Se supone que, viendo lo ocurrido con el cambio de turno, la gente que faltaba por matricularse iba directamente al turno de tarde, por lo tanto no había necesidad de modificar los grupos del turno de mañana, pero a ellos les gusta complicarnos la vida.

Sin saber muy bien qué hacer, una de mis compañeras le envió un correo a nuestro tutor para preguntarle qué hacíamos, y éste le contestó que las órdenes eran: 'El cambio de turno será efectivo en el momento en el que se comuniquen los grupos'. Claro como el agua, ¿no? Pues no era tan fácil, no.

Lo que viene a continuación es toda información de ayer por la tarde, antes de volver a la Facultad.

Otro de mis compañeros le envió un correo a su tutora, y ésta le respondió que los listados no eran definitivos, por lo tanto seguíamos de tarde. La compañera que mencioné más arriba envió otro correo a nuestra profesora de Informática, y ésta le contestó que esta semana ya se hacían efectivos los cambios de turno, y que un examen que teníamos hoy lo tenáimos que hacer en nuestro grupo correspondiente en el horario de mañana. Aquí la cuestión es: ¿Por qué se contradicen ellos mismos?

Más tarde, al terminar una clase de Segundo, otro compañero nos comentó que había una publicación en el tablón que decía que los horarios que estaban vigentes ahora mismo se iban a modificar. Más tiempo malgastado para reorganizarlo todo.
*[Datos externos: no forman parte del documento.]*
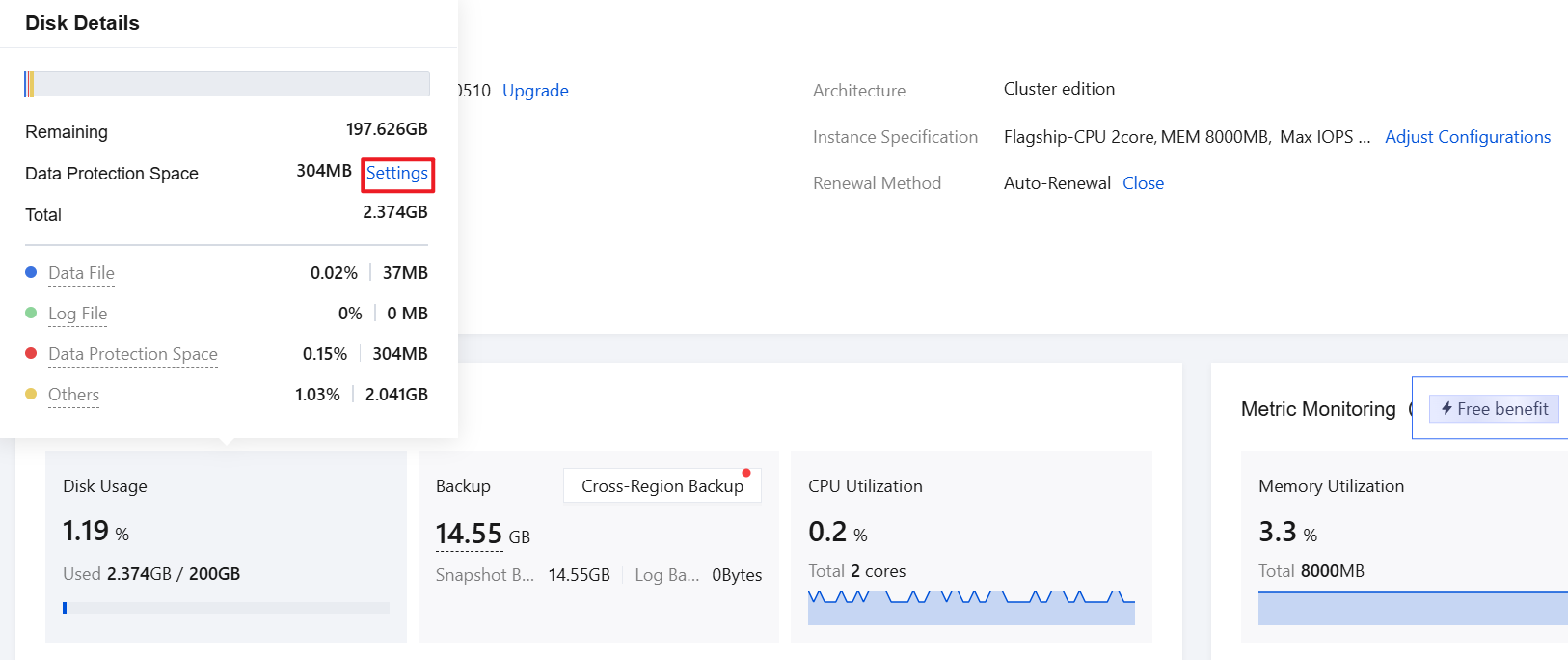The image size is (1568, 660).
Task: Click the Others legend label
Action: coord(73,395)
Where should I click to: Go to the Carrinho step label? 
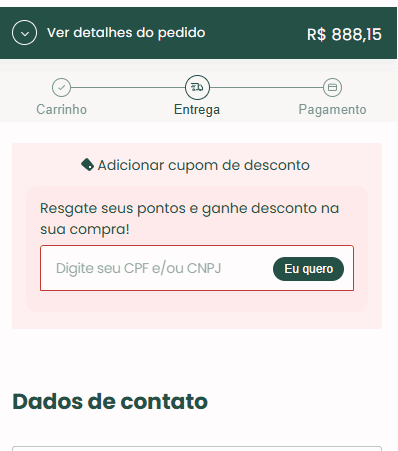pos(61,109)
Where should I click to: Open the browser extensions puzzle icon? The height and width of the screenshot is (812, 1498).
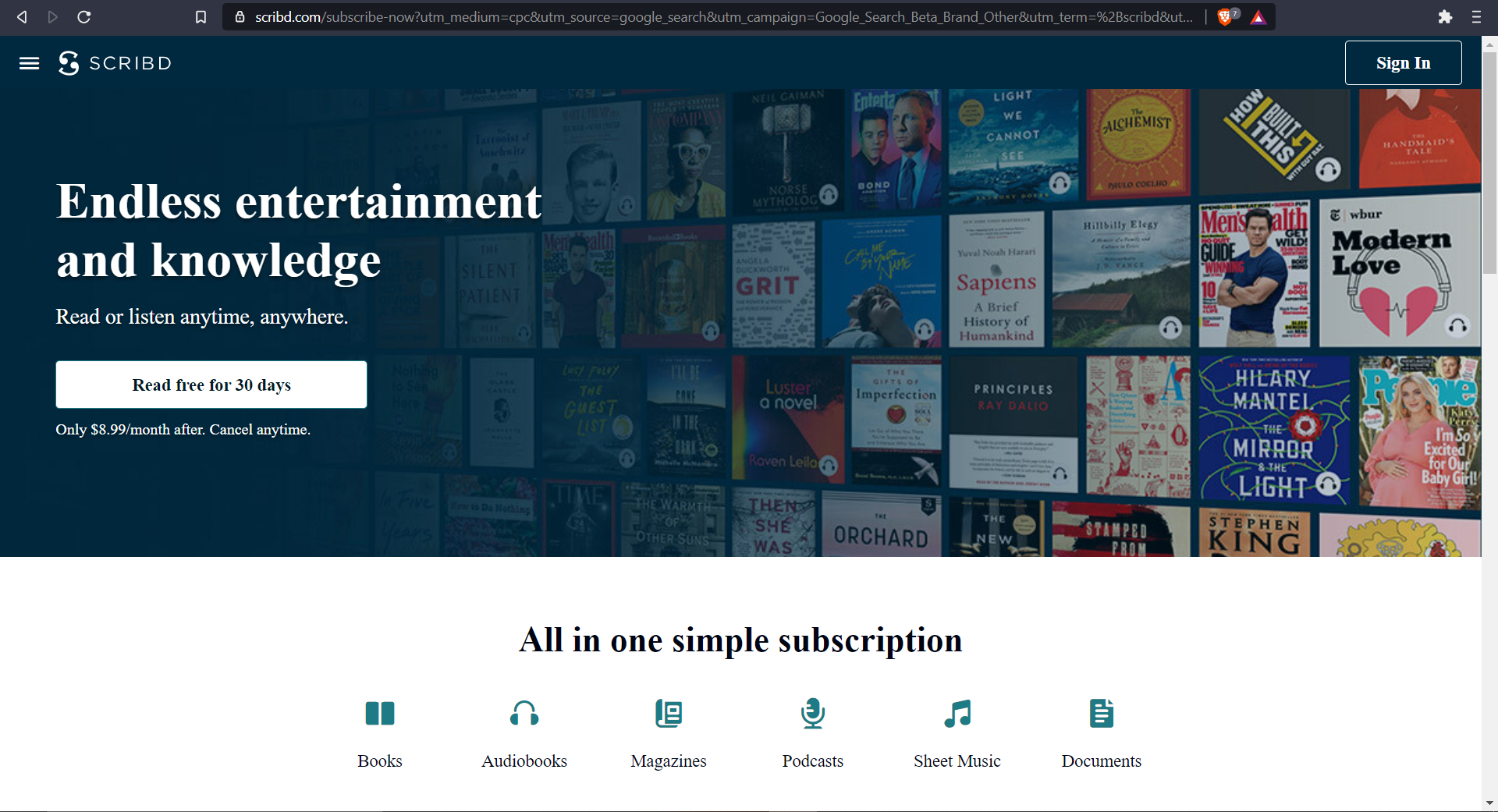[1445, 17]
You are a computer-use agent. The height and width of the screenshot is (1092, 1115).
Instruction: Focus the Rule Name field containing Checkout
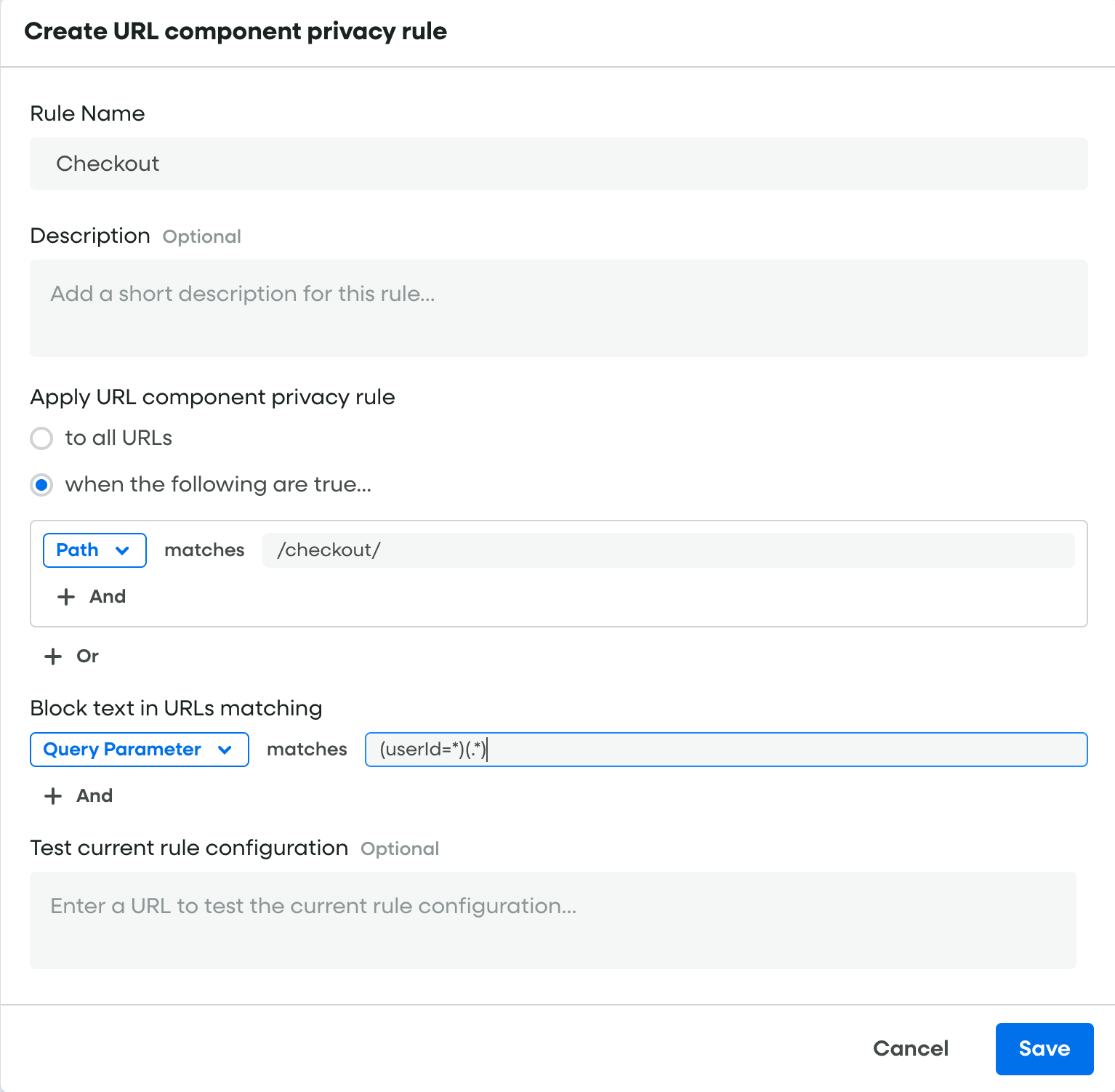[x=558, y=164]
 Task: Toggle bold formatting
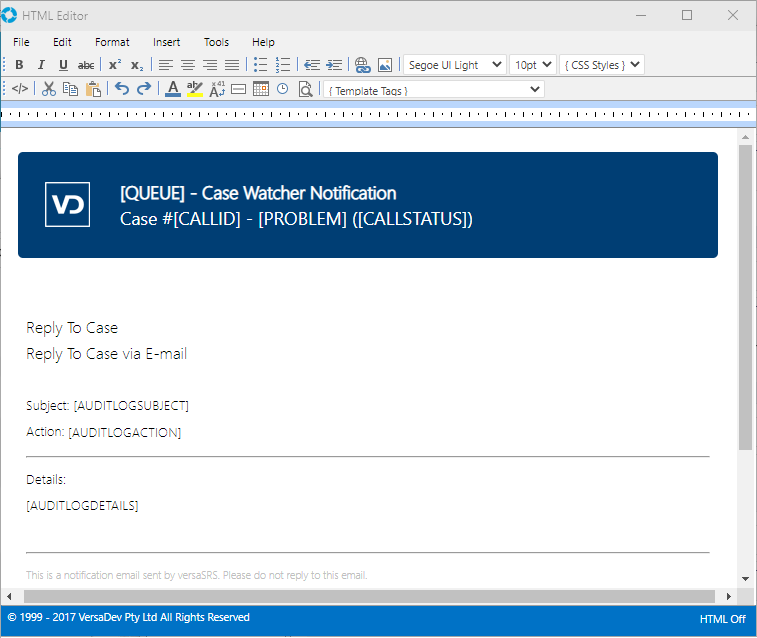tap(19, 65)
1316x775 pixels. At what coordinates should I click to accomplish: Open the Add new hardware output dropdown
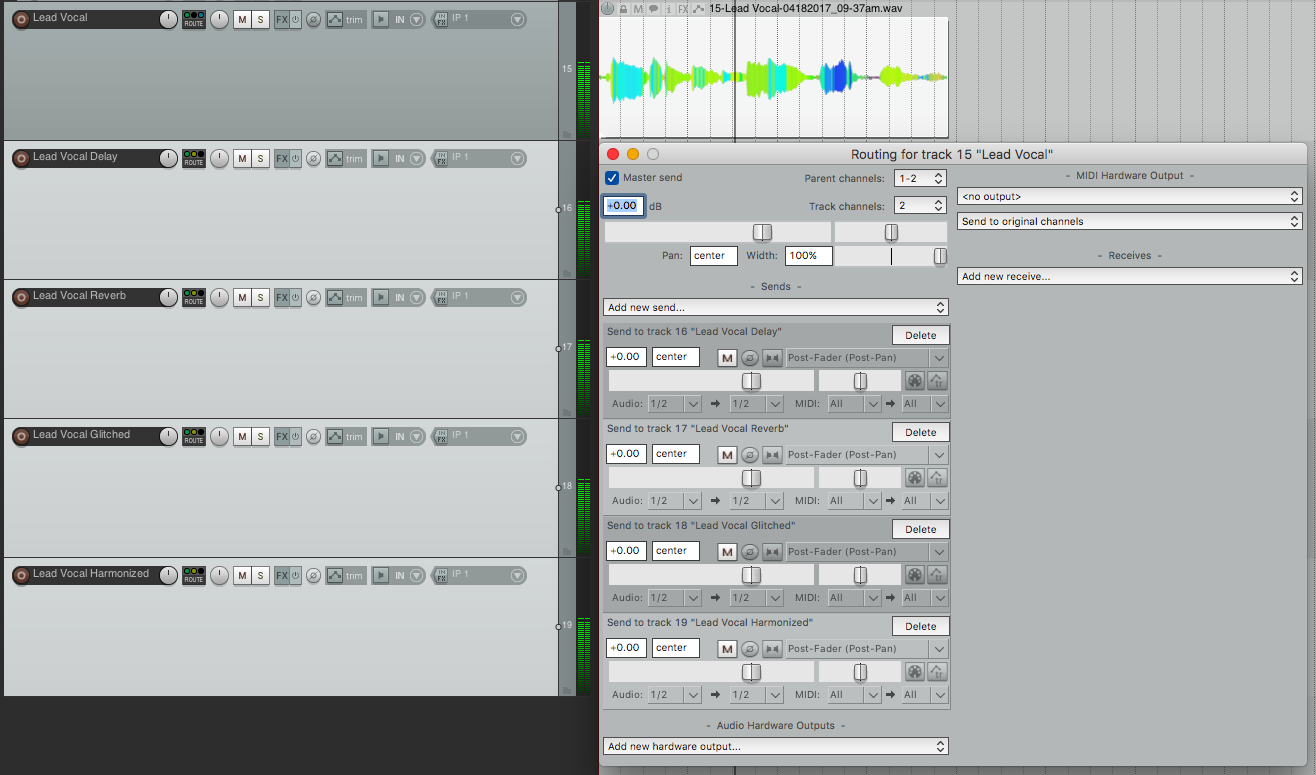(775, 746)
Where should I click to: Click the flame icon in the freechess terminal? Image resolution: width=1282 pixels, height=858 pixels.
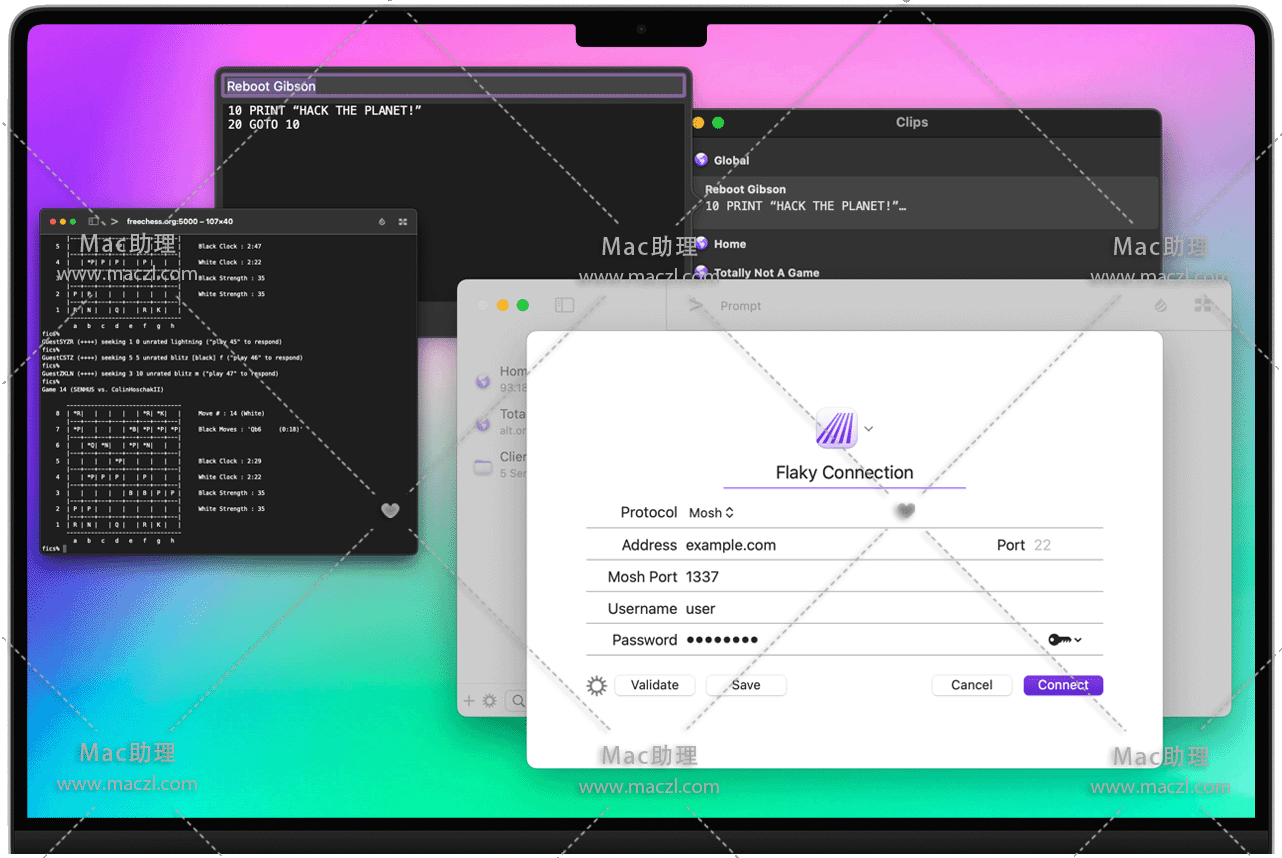point(382,222)
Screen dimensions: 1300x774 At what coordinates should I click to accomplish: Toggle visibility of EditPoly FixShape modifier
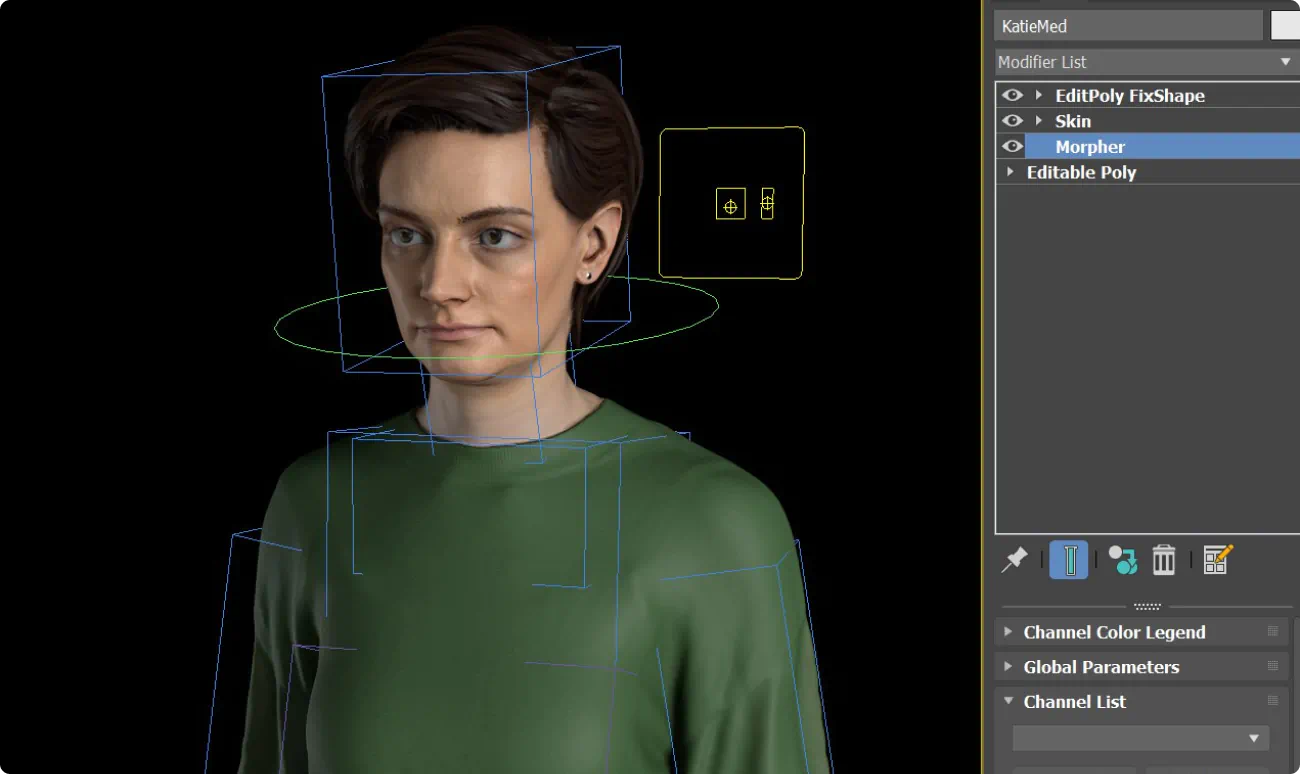pos(1012,95)
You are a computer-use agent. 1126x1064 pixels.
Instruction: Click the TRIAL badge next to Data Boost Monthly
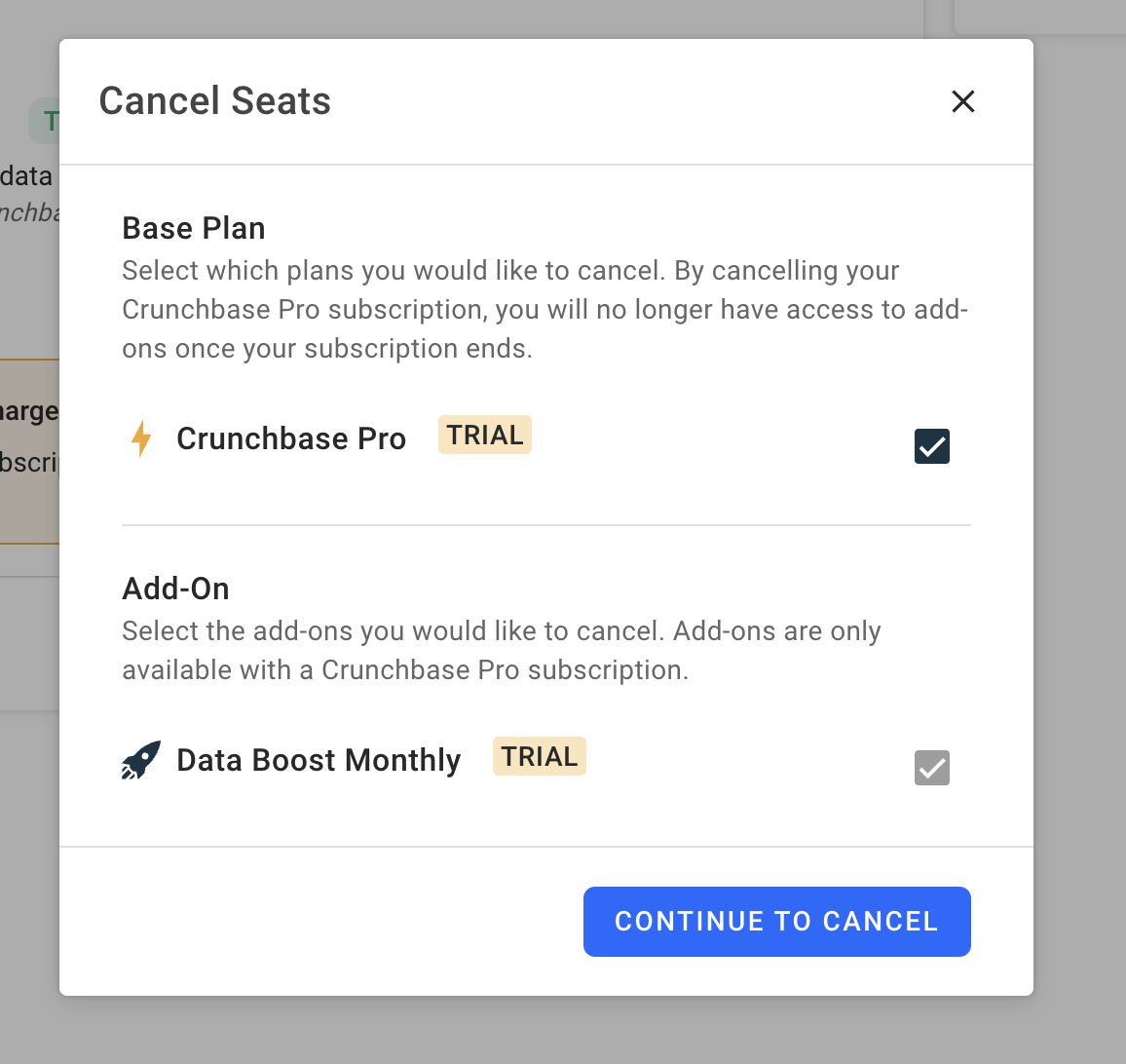coord(539,756)
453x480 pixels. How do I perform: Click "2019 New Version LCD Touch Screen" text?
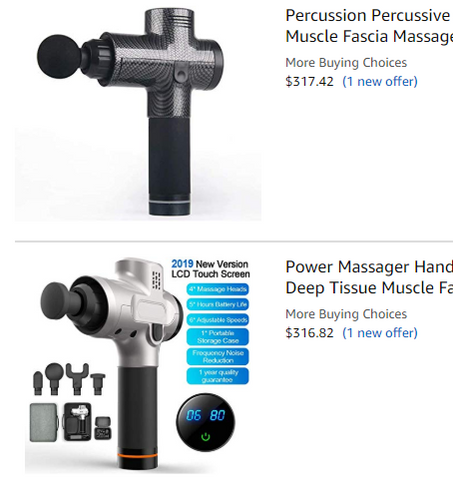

Podemos deducir que en mi Facultad hay falta de comunicación entre todos, pues nadie sabe realmente qué hay que hacer, apostaría a que el Director tampoco está del todo convencido.

Todo esto nos deja a nosotros a la deriva, y por lo pronto algunos ya comenzamos a ir al turno de mañana, nos digan lo que nos digan, pues nos negamos a seguir perdiendo clases sólo porque ellos no saben organizarse. Si supieran hacer las cosas bien y con tiempo, no habría tanta confusión.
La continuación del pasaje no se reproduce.